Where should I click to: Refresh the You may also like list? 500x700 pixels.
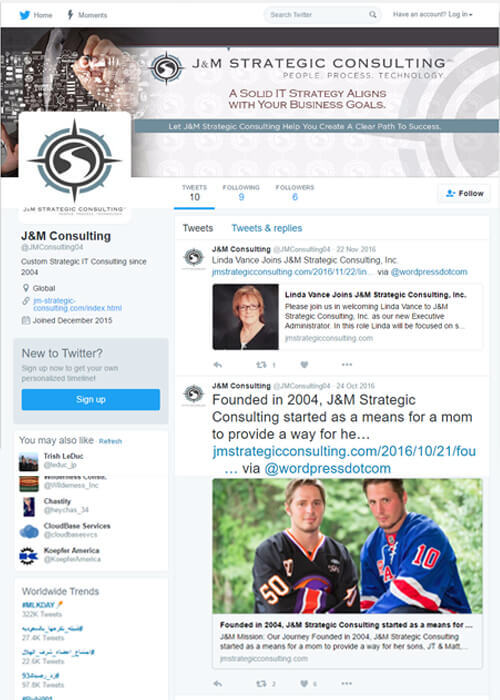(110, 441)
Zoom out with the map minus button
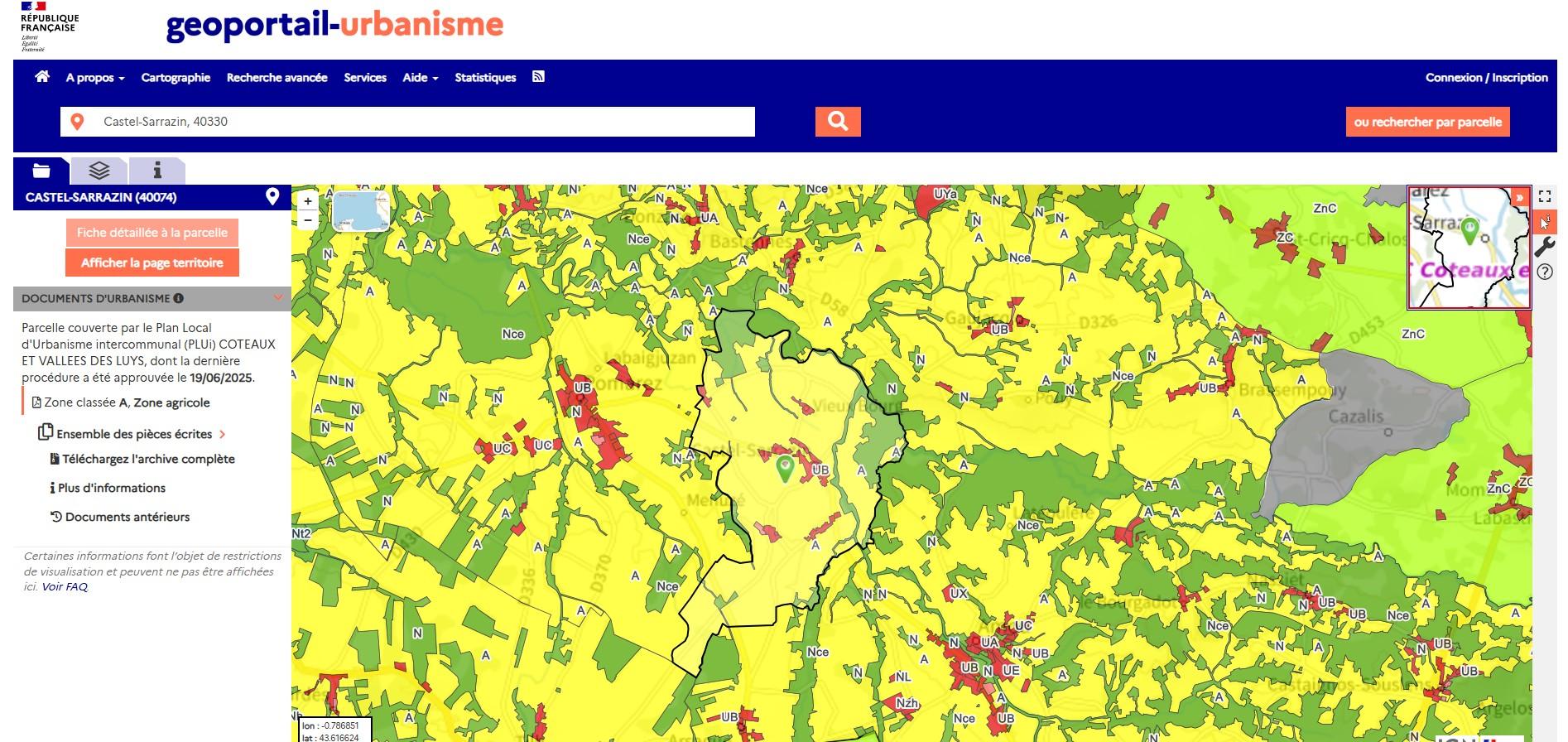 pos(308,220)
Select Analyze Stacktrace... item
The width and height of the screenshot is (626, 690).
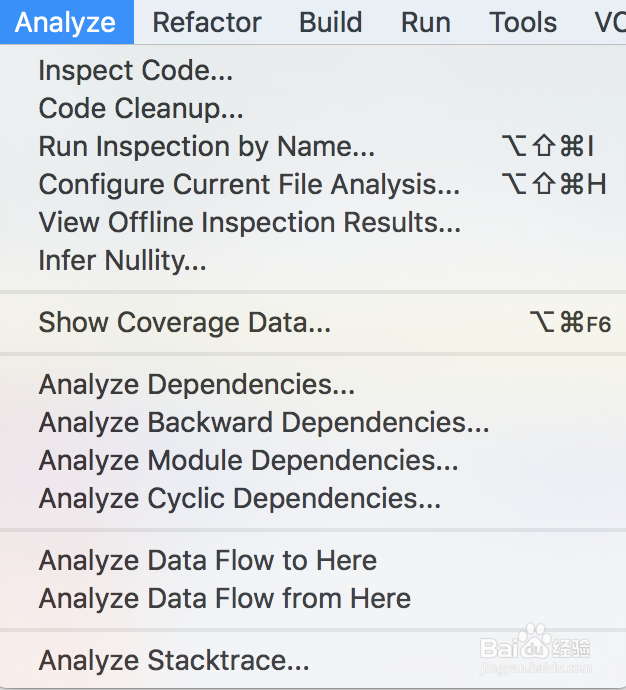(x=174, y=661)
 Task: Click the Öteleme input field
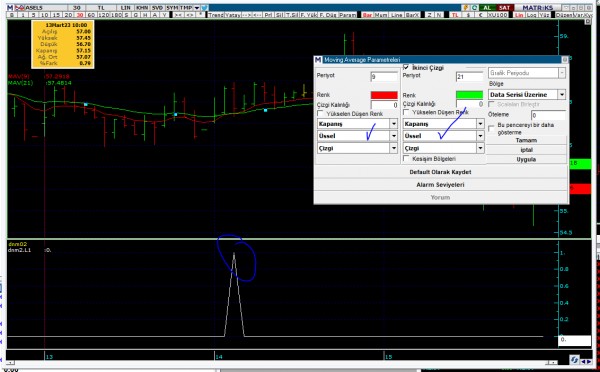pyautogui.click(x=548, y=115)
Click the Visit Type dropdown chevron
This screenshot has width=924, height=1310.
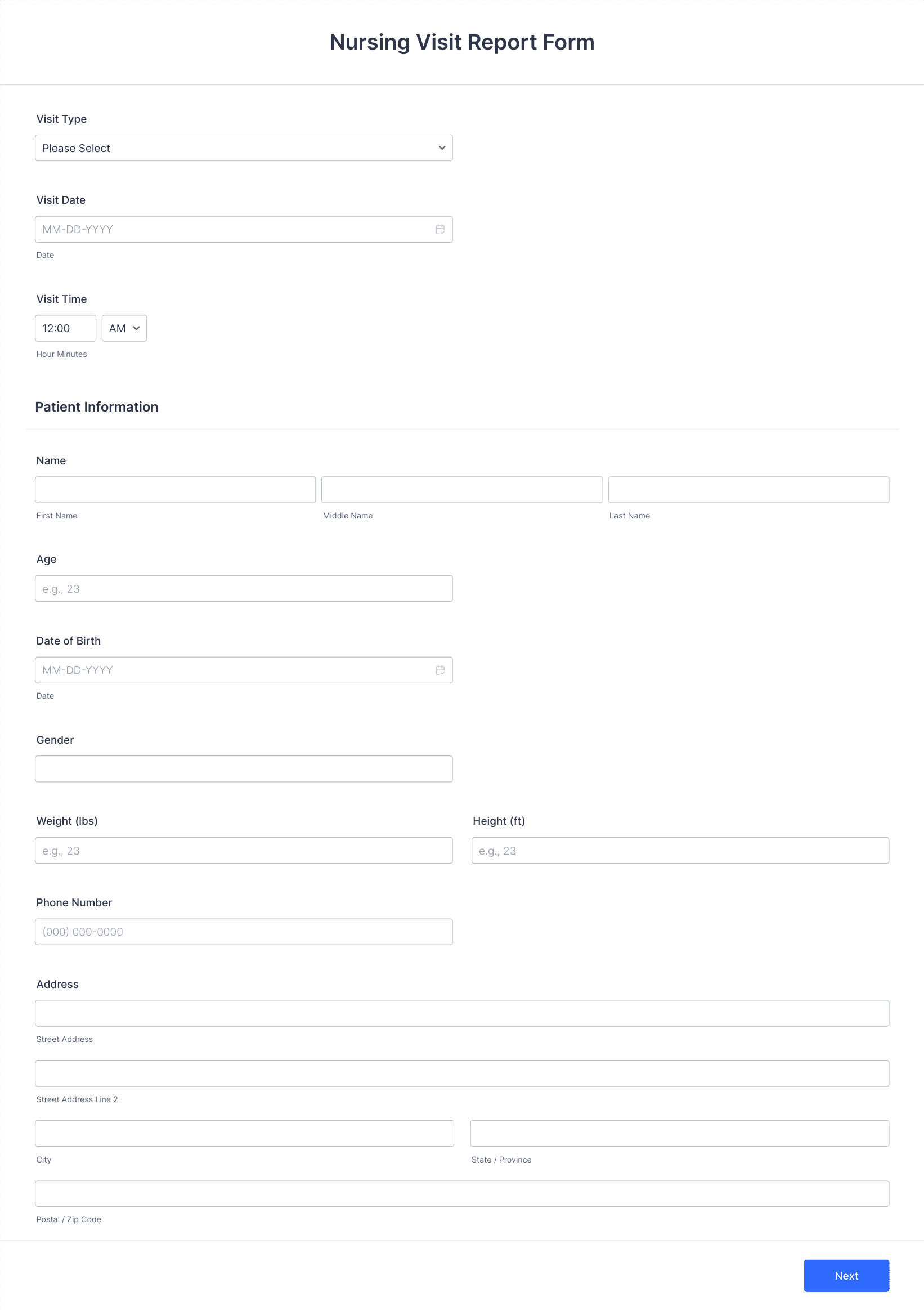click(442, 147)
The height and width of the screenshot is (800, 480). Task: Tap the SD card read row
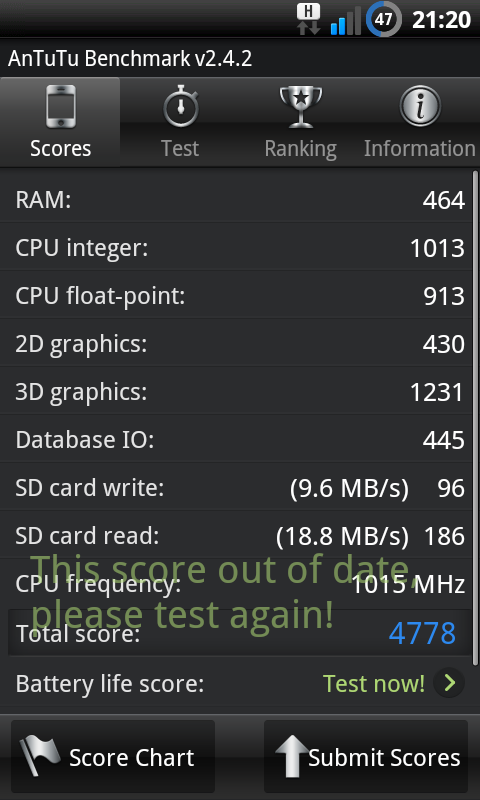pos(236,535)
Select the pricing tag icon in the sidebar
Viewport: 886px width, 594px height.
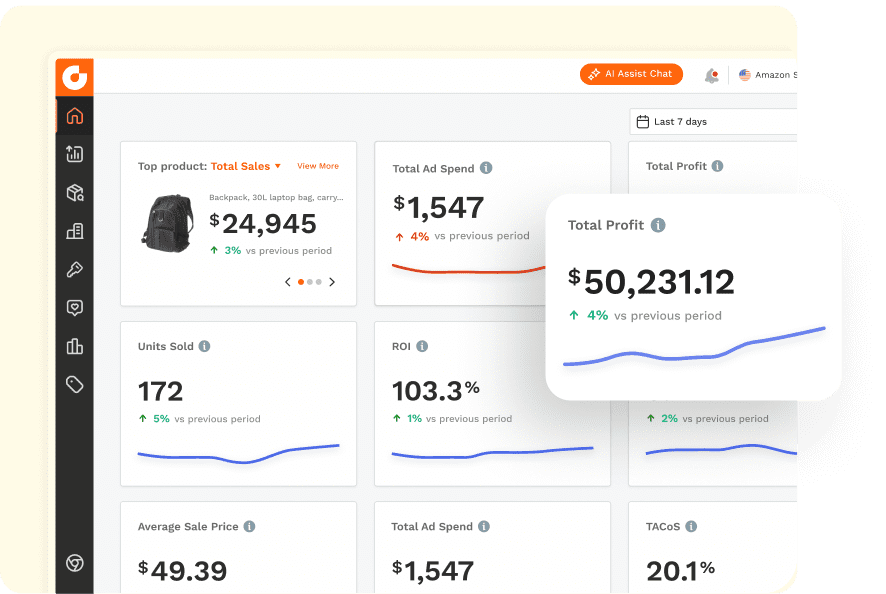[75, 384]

--------------------------------

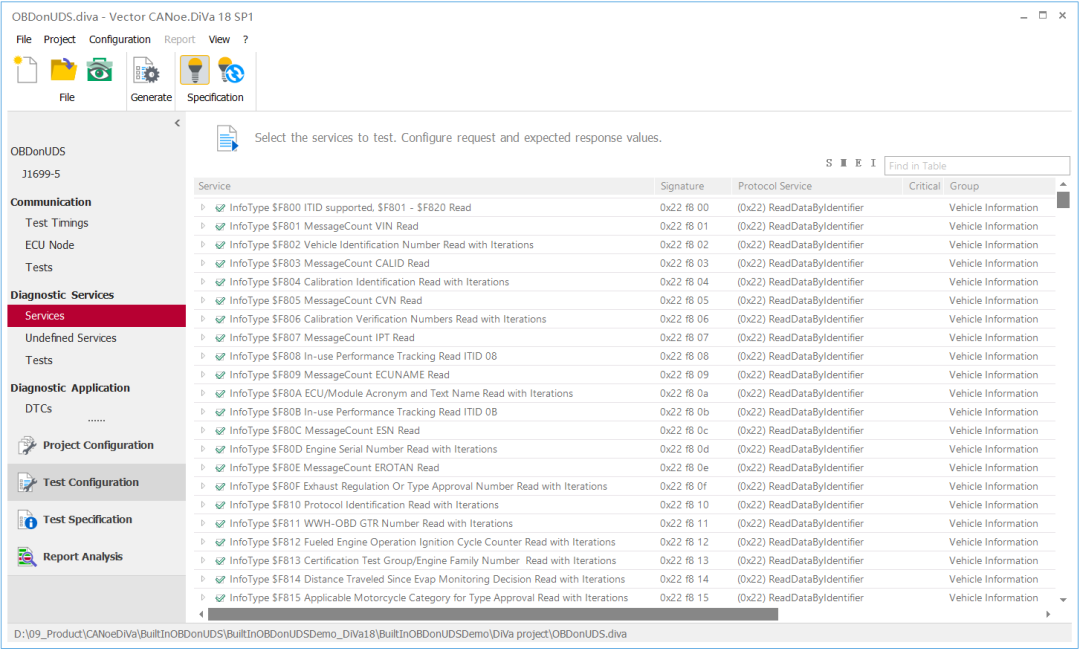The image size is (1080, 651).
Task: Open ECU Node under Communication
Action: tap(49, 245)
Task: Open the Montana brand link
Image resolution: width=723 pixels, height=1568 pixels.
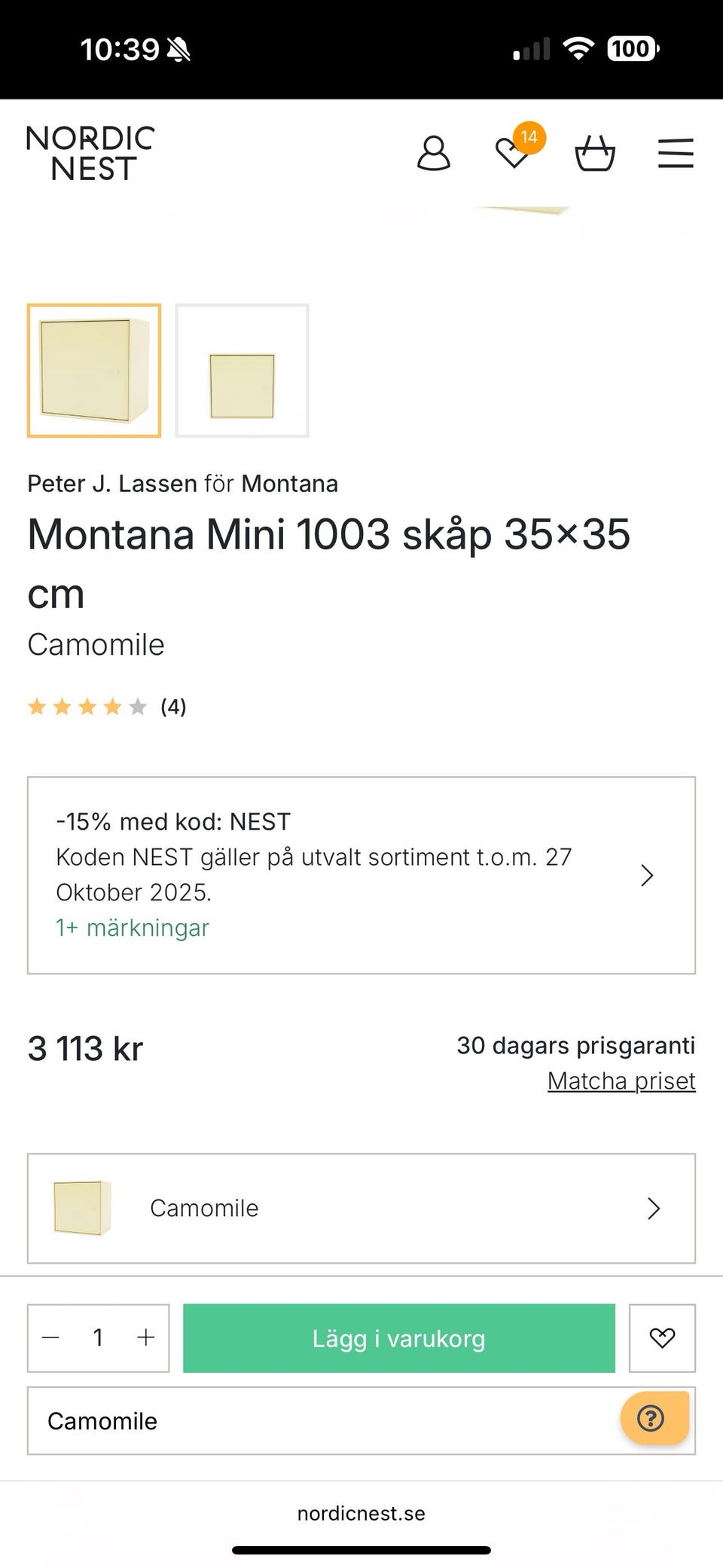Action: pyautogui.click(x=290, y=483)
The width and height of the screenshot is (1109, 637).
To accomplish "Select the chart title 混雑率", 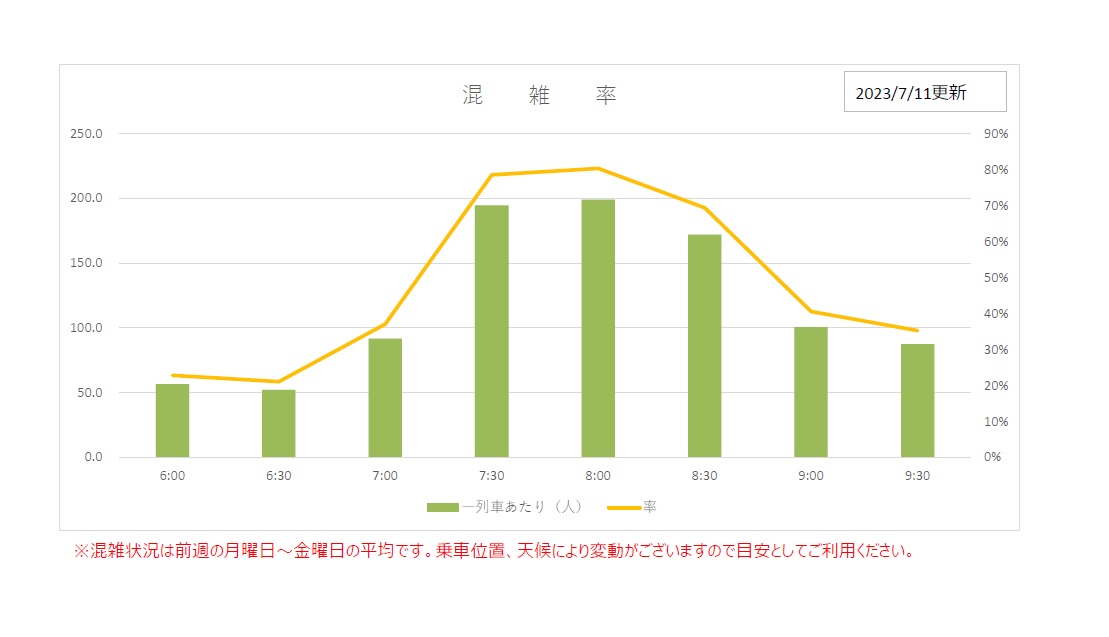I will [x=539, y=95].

--------------------------------

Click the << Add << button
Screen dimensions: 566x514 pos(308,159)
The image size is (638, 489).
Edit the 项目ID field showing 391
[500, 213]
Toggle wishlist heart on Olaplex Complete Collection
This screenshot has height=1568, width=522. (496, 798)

--------------------------------

Directions —
In the material above, one part opens with the line containing "Where should I" and closes with the line containing "Click the Visit Type dropdown chevron". Write out that part exactly and skip its pictures.

Output for this task —
Where should I click to: Refresh the You may also like list? 500x700 pixels.
(110, 441)
Zoom out with the map minus button
 pos(308,220)
Select Analyze Stacktrace... item
The width and height of the screenshot is (626, 690).
(x=174, y=661)
 Task: Click the Öteleme input field
pyautogui.click(x=548, y=115)
Click the Visit Type dropdown chevron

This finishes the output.